Prompt
Count how many lines in the entries below hold "agent". Only the number belongs in the answer.

Recorded information
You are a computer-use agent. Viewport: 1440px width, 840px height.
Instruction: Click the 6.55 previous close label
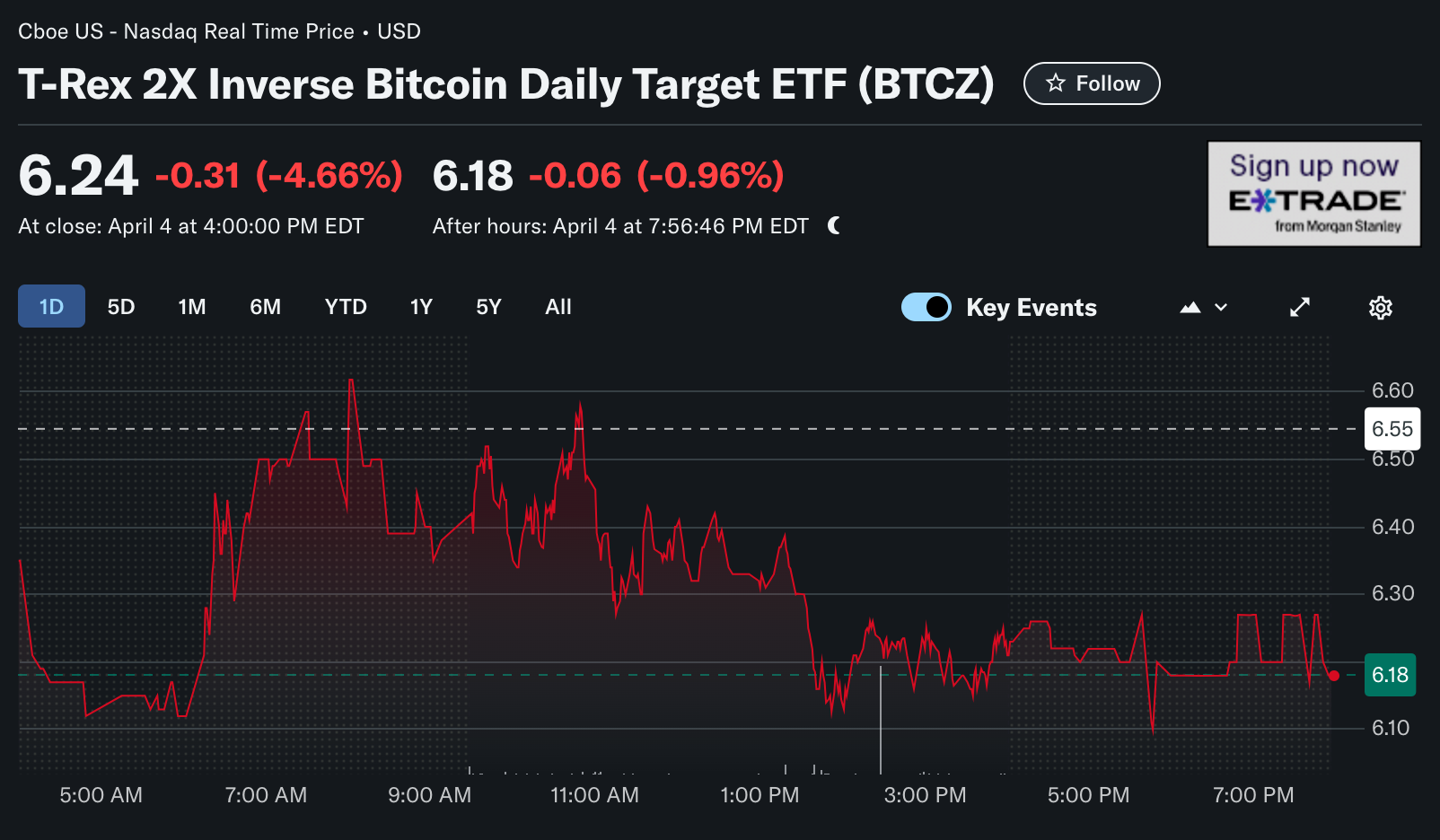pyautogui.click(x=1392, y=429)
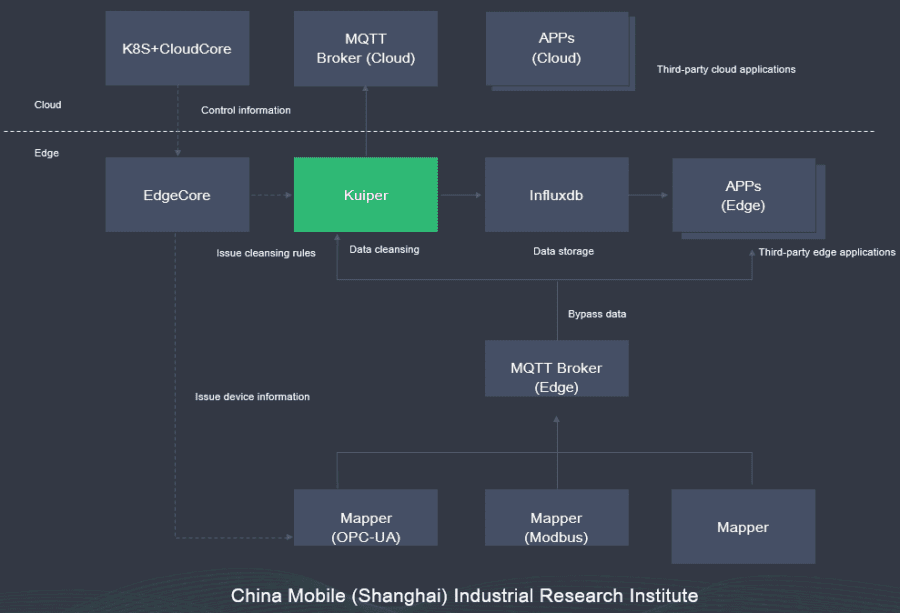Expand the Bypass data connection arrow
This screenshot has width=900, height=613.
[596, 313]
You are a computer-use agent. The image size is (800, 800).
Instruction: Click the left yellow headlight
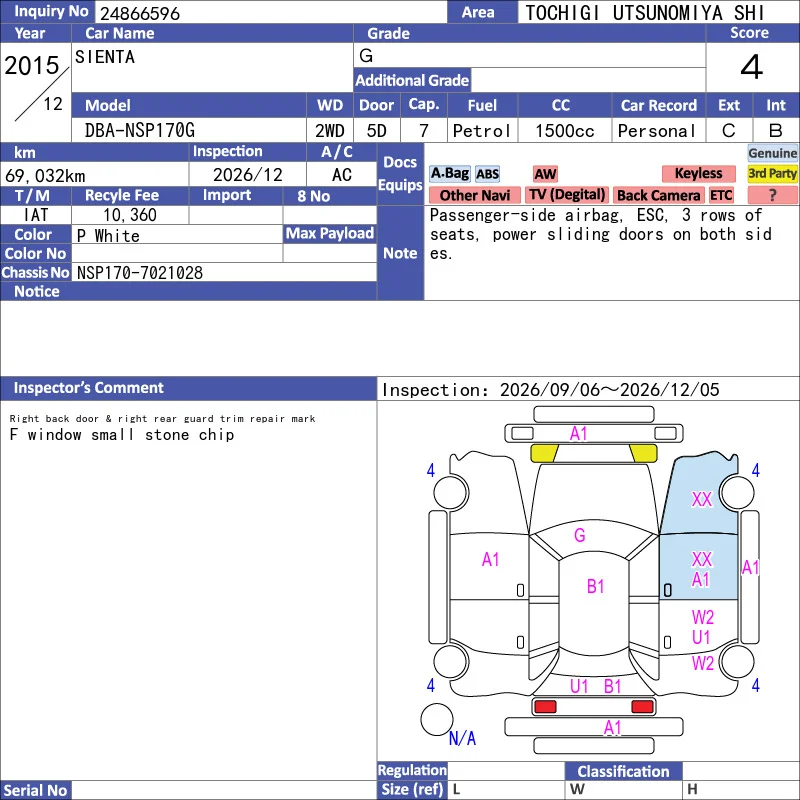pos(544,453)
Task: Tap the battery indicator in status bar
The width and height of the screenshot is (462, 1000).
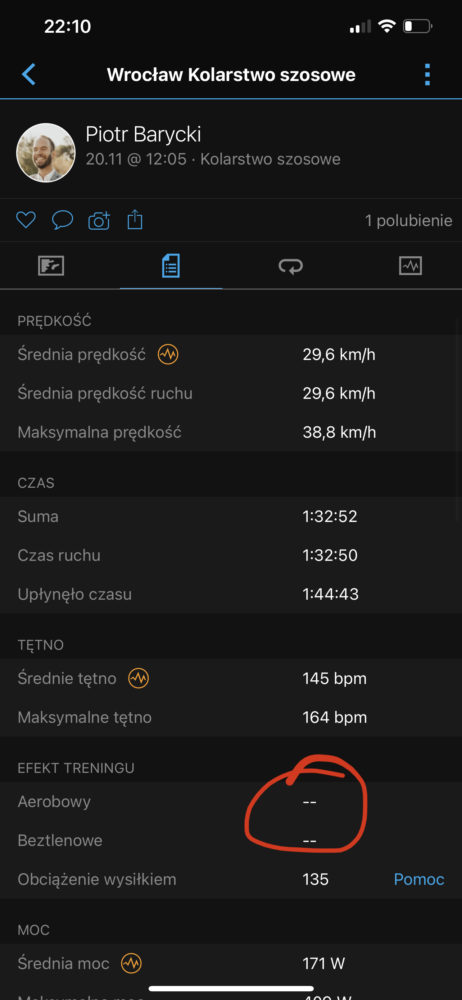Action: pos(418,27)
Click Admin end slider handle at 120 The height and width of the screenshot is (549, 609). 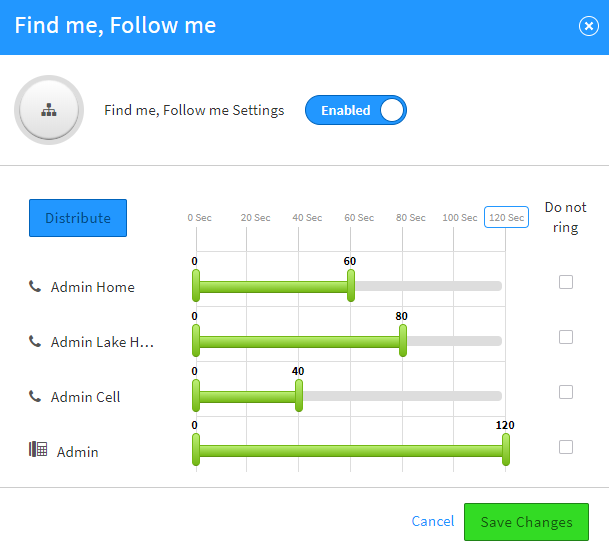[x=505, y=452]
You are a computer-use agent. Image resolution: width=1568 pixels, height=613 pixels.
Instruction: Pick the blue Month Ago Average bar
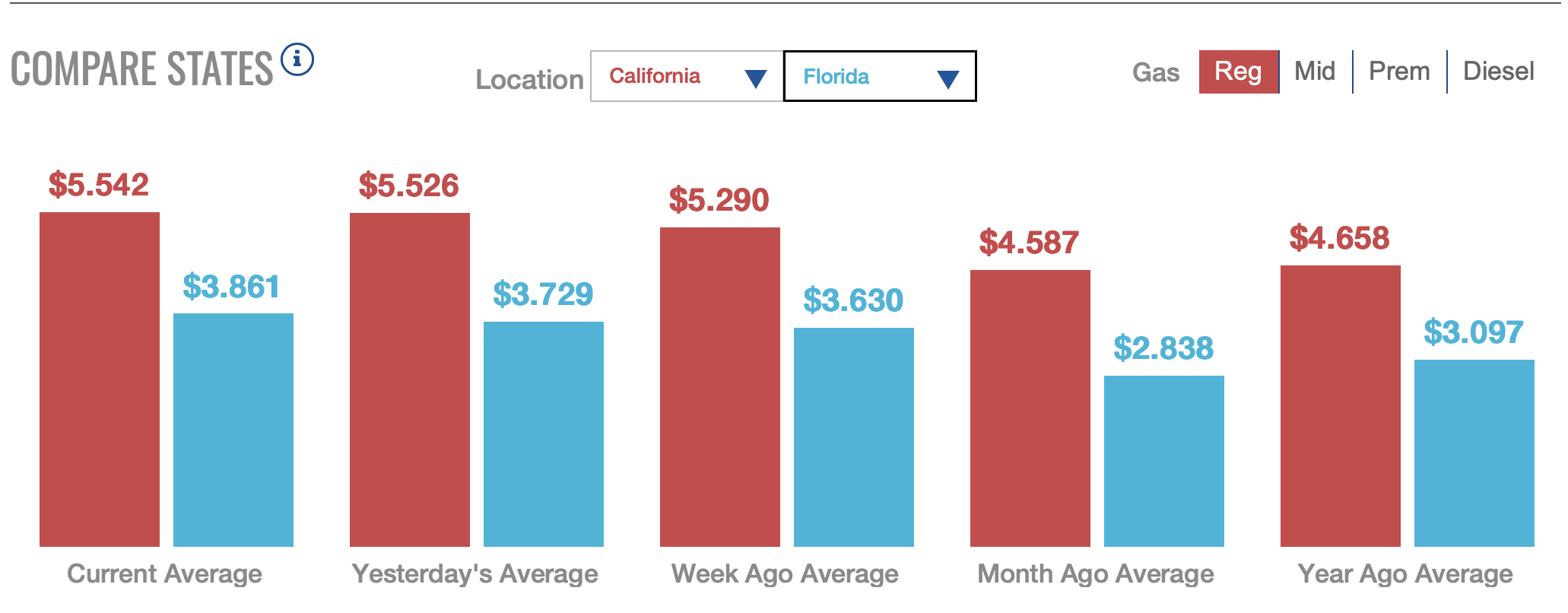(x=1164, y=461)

Answer to this problem
3